Work instruction: After locating the line that contains "[button] (305, 1126)" in the data below, set down exactly that line and each one after it through the line that contains "Careers [link] (82, 2320)", and nothing more.

Start of Given data

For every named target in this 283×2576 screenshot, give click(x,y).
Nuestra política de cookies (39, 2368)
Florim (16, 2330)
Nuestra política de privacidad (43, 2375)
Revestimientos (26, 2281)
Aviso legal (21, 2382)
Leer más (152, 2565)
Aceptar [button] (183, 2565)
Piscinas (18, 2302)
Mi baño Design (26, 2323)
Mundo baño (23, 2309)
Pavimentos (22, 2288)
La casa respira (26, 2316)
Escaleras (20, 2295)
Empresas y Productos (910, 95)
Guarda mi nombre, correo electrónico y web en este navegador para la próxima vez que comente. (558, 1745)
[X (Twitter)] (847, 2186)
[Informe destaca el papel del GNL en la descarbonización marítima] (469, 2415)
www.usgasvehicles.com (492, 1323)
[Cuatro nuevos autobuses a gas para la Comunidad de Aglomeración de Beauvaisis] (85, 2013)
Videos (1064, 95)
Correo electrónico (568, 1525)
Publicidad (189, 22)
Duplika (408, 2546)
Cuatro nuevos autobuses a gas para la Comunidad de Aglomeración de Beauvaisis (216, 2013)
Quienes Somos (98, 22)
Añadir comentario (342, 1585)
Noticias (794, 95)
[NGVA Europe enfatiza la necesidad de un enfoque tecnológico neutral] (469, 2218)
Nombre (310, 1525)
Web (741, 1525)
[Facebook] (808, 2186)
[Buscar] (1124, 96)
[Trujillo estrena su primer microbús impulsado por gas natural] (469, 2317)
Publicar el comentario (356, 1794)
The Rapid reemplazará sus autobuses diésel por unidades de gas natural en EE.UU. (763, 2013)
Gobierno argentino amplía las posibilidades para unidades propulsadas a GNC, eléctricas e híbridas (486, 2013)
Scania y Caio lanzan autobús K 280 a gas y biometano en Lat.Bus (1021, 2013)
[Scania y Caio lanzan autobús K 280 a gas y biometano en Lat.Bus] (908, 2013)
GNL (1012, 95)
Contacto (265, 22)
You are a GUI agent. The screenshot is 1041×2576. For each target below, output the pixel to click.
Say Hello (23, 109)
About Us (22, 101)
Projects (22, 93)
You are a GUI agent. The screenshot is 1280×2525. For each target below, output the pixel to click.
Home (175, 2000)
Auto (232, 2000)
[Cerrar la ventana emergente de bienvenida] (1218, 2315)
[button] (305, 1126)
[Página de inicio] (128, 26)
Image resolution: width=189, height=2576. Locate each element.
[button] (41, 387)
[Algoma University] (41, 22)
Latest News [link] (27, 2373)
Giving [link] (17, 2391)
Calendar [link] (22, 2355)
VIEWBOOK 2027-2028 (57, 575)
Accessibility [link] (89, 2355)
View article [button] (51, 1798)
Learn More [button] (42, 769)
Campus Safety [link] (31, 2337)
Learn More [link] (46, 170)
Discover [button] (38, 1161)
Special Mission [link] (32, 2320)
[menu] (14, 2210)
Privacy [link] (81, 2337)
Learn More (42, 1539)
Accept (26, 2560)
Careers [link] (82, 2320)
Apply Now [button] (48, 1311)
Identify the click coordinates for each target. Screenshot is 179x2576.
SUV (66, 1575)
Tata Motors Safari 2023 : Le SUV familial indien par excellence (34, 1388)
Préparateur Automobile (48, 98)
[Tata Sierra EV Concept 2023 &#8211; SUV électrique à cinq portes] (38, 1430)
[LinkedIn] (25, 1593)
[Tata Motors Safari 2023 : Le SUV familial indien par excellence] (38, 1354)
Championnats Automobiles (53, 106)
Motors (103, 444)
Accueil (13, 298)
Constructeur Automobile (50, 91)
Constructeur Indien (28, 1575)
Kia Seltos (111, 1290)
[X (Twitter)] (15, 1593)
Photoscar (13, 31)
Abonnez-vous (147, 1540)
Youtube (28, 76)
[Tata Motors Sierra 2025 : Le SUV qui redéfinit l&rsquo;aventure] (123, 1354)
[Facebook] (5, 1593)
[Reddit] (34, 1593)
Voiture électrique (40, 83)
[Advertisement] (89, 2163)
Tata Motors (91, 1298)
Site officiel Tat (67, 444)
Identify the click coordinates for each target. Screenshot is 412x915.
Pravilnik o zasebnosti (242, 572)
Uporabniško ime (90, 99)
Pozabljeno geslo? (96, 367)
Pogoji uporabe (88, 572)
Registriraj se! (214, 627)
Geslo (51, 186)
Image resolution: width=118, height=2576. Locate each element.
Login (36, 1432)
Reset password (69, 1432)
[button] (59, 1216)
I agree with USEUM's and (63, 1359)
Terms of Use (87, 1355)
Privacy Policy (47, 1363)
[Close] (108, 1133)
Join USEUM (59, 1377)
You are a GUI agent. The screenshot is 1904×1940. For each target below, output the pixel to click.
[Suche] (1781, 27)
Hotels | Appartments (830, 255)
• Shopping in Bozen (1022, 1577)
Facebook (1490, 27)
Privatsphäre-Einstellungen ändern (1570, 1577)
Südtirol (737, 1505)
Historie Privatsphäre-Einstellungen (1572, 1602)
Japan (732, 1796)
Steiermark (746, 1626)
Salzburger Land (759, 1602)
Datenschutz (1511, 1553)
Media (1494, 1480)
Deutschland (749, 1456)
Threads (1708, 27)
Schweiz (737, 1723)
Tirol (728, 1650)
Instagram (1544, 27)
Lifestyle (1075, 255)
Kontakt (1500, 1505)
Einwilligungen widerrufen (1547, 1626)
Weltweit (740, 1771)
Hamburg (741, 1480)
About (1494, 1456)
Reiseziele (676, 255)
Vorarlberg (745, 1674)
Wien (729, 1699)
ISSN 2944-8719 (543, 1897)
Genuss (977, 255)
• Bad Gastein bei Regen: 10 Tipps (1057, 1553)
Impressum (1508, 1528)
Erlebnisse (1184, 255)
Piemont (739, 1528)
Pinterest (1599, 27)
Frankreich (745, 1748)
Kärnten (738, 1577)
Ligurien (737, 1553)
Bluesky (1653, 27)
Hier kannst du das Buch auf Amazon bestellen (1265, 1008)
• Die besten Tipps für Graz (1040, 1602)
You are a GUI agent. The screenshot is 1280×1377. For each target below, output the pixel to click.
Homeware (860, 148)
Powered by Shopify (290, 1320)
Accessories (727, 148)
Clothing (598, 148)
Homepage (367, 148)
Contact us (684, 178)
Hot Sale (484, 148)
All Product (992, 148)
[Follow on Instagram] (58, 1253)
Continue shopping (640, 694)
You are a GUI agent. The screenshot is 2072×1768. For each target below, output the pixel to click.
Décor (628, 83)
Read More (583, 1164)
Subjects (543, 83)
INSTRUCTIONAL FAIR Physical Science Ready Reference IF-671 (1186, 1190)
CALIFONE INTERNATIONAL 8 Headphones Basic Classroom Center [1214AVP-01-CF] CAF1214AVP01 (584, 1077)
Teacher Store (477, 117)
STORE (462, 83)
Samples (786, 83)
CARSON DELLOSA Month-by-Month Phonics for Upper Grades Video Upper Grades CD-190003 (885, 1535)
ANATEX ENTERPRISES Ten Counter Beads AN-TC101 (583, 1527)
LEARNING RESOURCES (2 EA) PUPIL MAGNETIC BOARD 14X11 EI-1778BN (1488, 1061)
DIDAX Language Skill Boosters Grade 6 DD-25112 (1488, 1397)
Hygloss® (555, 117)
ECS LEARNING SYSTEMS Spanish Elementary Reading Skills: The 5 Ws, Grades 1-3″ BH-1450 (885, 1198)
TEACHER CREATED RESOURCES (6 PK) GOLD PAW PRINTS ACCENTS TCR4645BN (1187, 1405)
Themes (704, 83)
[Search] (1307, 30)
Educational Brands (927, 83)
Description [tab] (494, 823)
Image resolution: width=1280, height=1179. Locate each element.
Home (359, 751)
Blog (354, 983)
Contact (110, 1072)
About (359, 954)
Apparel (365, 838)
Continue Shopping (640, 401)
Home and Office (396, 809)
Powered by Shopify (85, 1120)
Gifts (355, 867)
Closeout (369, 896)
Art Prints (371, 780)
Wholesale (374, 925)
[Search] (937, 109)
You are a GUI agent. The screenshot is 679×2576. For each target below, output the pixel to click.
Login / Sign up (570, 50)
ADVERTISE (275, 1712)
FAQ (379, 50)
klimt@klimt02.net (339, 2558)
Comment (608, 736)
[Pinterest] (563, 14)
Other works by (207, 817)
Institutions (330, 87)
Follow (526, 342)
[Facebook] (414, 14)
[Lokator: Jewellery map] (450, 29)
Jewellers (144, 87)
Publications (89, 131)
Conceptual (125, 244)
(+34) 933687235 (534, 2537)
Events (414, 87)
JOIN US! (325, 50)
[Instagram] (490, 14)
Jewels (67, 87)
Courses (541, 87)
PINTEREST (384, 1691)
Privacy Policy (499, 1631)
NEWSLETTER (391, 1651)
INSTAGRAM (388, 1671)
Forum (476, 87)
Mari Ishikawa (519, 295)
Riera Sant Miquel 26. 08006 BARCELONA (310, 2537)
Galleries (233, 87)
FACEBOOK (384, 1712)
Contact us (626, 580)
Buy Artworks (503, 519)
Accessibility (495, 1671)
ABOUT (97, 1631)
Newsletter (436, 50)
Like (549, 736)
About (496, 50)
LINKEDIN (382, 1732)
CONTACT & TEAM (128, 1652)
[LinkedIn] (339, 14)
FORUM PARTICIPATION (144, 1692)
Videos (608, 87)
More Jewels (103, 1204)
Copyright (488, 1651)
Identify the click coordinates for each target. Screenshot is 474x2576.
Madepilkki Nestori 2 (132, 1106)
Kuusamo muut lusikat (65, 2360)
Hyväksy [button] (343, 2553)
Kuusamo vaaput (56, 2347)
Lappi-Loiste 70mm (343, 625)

End of Given data

Answer box:
[button] (305, 1126)
[Página de inicio] (128, 26)
Image resolution: width=189, height=2576. Locate each element.
[button] (41, 387)
[Algoma University] (41, 22)
Latest News [link] (27, 2373)
Giving [link] (17, 2391)
Calendar [link] (22, 2355)
VIEWBOOK 2027-2028 (57, 575)
Accessibility [link] (89, 2355)
View article [button] (51, 1798)
Learn More [button] (42, 769)
Campus Safety [link] (31, 2337)
Learn More [link] (46, 170)
Discover [button] (38, 1161)
Special Mission [link] (32, 2320)
[menu] (14, 2210)
Privacy [link] (81, 2337)
Learn More (42, 1539)
Accept (26, 2560)
Careers [link] (82, 2320)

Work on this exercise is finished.